Hi
The CA was just setup, the cert.id is encrypted with the server's ID. Both CAA and RA roles was assigned to the user, Registration and Delete profiles was created in the Admin Central as well.
Reset password in the Admin Central works fine.
When trying to recertify an ID I get this error in the server console:
CA Process Error processing certificate request: Profile not authorized for requesting user
Most of the extensions in the DefaultEEProfile document in the ICAL database are Prohibited, except for Subject Key ID and Key Usage. All the options in Supported Key Usage are checked except for keyCertSign and cRLSign.
What am I missing?
Hi Massimo,
I may have missed this detail, but can you confirm if your Admin server is also listed as RA (Registration Authority) in the CA? Thanks!
Thank you.
Including the server with the RA role solved the problem and now re-certification from the Admin Central works 👍🏻
Hi Massimo, sure, just sharing to you as well our documentation about the Admin server being also part of RA:
https://help.hcl-software.com/domino/14.0.0/admin/admincentral_app.html
Hope this helps. Keep us posted. Thanks!
I see.
I clicked on Migrating a certifier to the CA process and missed that note.
Have a great day.
Hi @Massimo Nadalin this error can occur when the Notes user is not a designated CAA or RA for the certificate of the OU of the user being renamed.
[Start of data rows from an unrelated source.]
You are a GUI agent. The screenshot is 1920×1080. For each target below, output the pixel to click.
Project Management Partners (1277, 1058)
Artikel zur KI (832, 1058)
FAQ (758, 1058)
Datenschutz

To change (or verify) the CAA or RA entries of a particular certificate, use Domino Administrator and select the Configuration tab; on the Tools menu, expand the Certification menu, and select 'Modify Certifier'; in the Modify Certifier dialog click the 'Issued Certificate List ("ICL") database' button, then use the select button to navigate to (and open) the appropriate certifier (ICL database) within the ICL directory structure, then select OK to open the specific Certifier's dialog box. From this Certifier's dialog box, select the 'Add' button to add the necessary Notes users (the Notes Driver User in this case) as administrators, appropriately checking the CAA and/or RA boxes. Click OK to save these changes in the ICL database. From the Domino server console that hosts the CA, type 'tell ca refresh' for the changes to become effective.